- Born: Adrian Leonard Fellowes Lukis 28 March 1957 (age 69) Birmingham, England
- Education: Drama Studio London
- Occupation: Actor
- Years active: 1984–present
- Spouse: Michele Costa ​ ​(m. 1985, separated)​

= Adrian Lukis =

British actor

Adrian Leonard Fellowes Lukis (born 28 March 1957) is an English actor who has appeared regularly in British television drama since the late 1980s. Some of his most notable appearances have been as Sergeant Doug Wright in the police drama series The Bill and as Marc Thompson in the BBC legal drama Judge John Deed.

==Background==
Lukis is descended from the Channel Islands archaeologist Frederick Lukis.

Lukis was educated at Mount House School (now known as Mount Kelly), in Tavistock, Devon and Wellington College.

==Career==
Lukis had roles as a regular in the second series of Chandler & Co (1995), playing Mark Judd, and in Peak Practice (1997–1999), playing Dr. David Shearer. He played Mr. George Wickham in the BBC's 1995 adaptation of Jane Austen's Pride and Prejudice. He also appeared in ITV's one-off drama Back Home and in the BBC rural drama series Down to Earth.
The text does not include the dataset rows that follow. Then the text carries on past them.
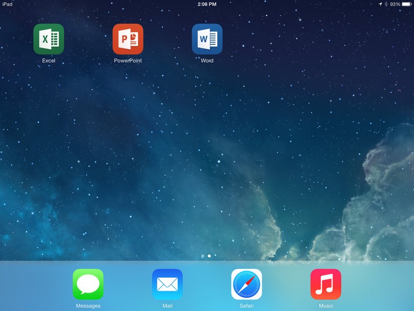Image resolution: width=414 pixels, height=311 pixels.
Task: Launch the PowerPoint app icon
Action: click(x=128, y=39)
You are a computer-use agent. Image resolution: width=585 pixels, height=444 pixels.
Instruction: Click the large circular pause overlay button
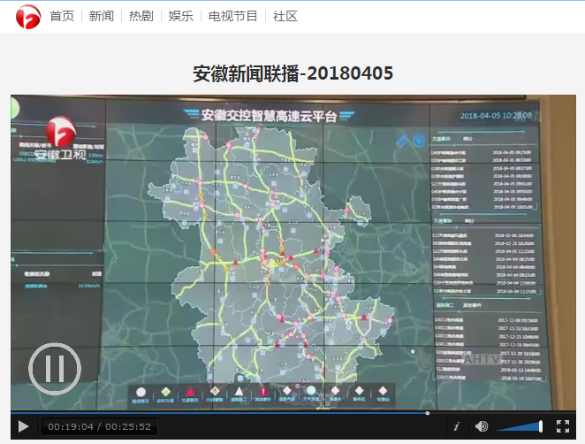click(x=54, y=367)

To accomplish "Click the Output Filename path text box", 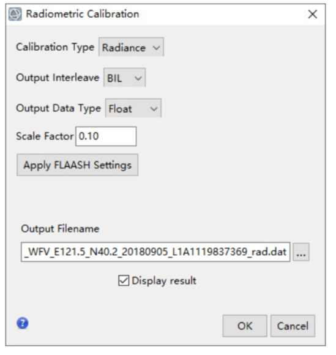I will pos(155,252).
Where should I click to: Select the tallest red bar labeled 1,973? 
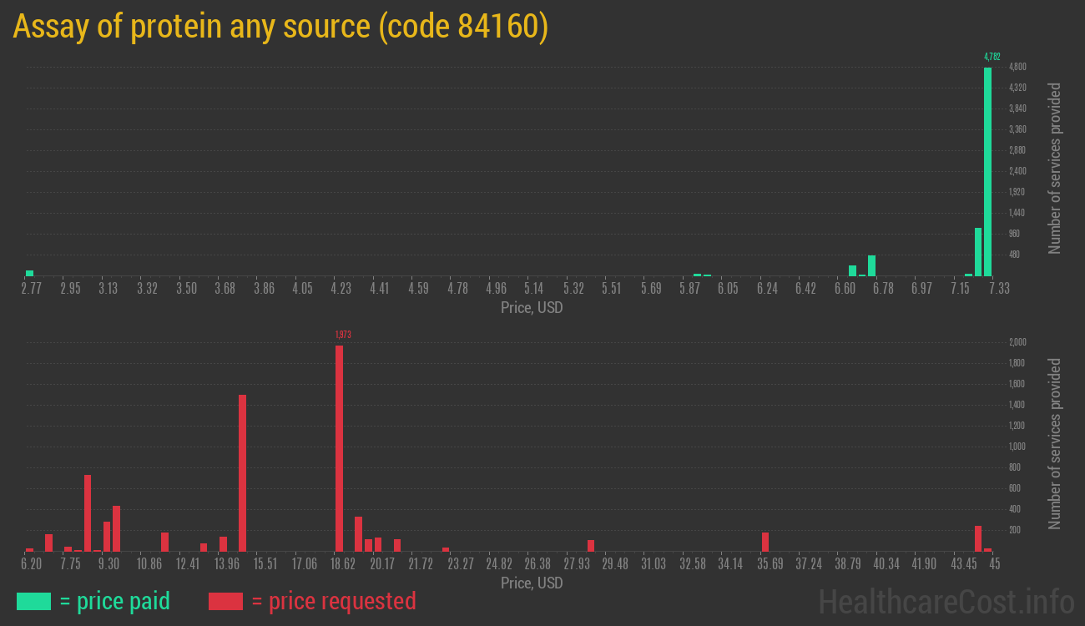point(340,447)
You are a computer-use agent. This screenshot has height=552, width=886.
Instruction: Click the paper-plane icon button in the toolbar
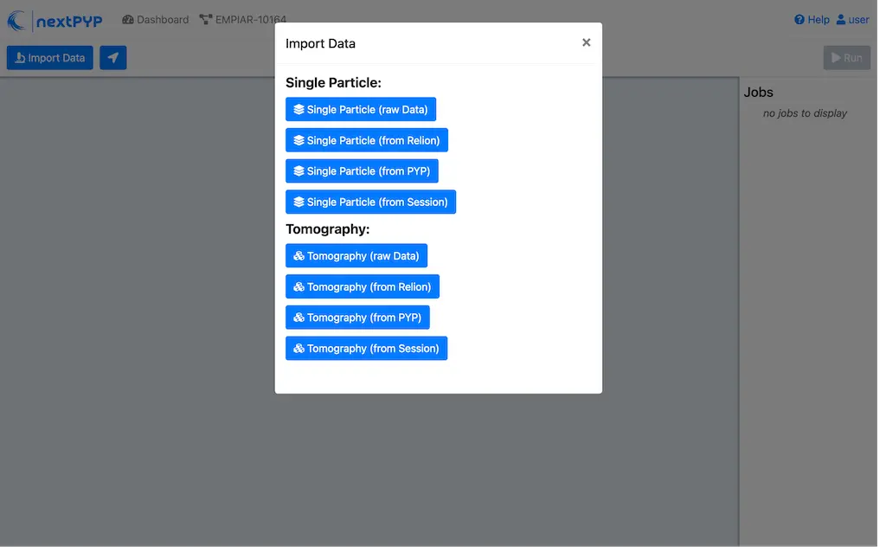tap(112, 57)
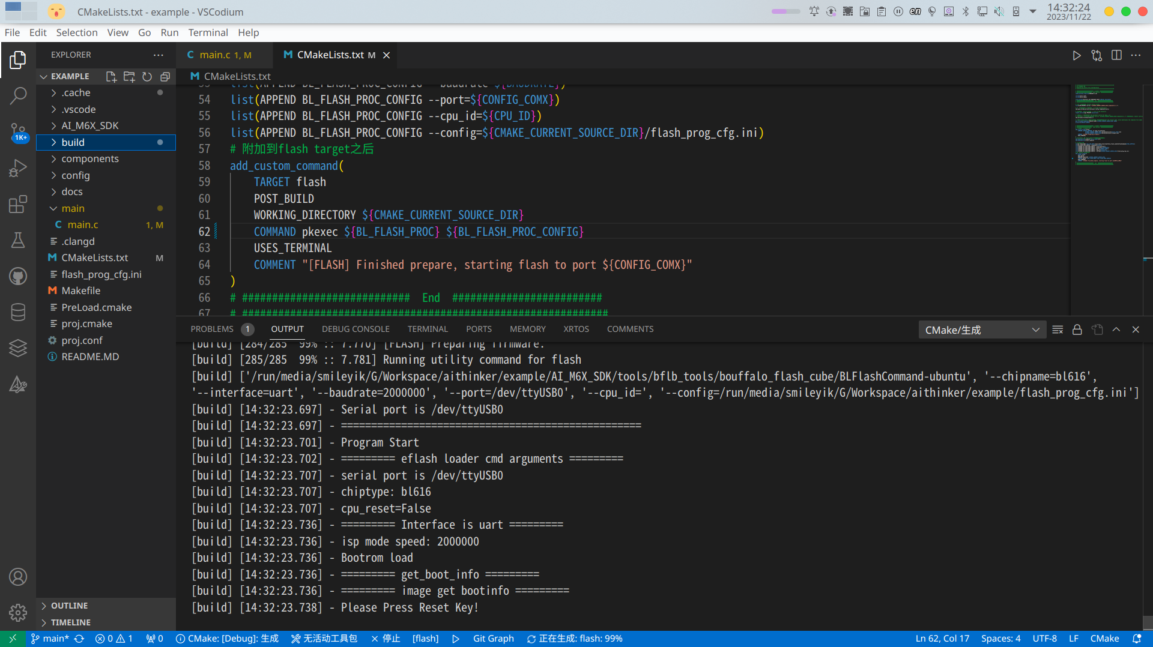Open the CMake/生成 output channel dropdown
This screenshot has height=647, width=1153.
[x=982, y=330]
He had previously appeared in The Casebook of Sherlock Holmes (as Bennett in The Creeping Man), Maigret, Miss Marple, Campion, The Strauss Dynasty and Prime Suspect. He played Simon Avery in Silent Witness, series 15, episode 2: Death Has No Dominion. For radio, he appeared as George Vavasour in BBC Radio 4's 2004 adaptation of Anthony Trollope's The Pallisers. He also appeared in a Midsomer Murders episode "Dead in the Water" (2004) as Phillip Trent, and in Silk as Patrick Stephens. In 2013, he played General Ravenscroft in an Agatha Christie's Poirot episode "Elephants Can Remember". He has narrated a number of books for the BBC and elsewhere, including Graham Greene's The Comedians for Penguin.

From 2013 to the present day, Lukis has played the recurring role of Colonel Blair Toast in the Channel 4 series Toast of London. In 2014, he appeared in another Midsomer Murders episode "The Killings of Copenhagen" as Julian Calder. In 2015, Lukis appeared as Francis Davison in the BBC TV series Death in Paradise "Damned If You Do" (episode 4.3), and as Laurence Olivier in the European premiere of the Austin Pendleton play Orson's Shadow at the Southwark Playhouse in London. In 2015, he appeared in Downton Abbey as Sir John Darnley.

In 2016, he appeared as Home Secretary Alex Wallis in "Hated in the Nation", an episode of the anthology series Black Mirror.

In September 2019, he reprised his role as George Wickham in the world premiere of Being Mr Wickham, a new play co-written with Catherine Curzon, and performed at the Old Georgian Theatre Royal in Bath as part of the Jane Austen Festival. In 2020, he appeared in Mae Martin's sitcom Feel Good, playing Mae's father.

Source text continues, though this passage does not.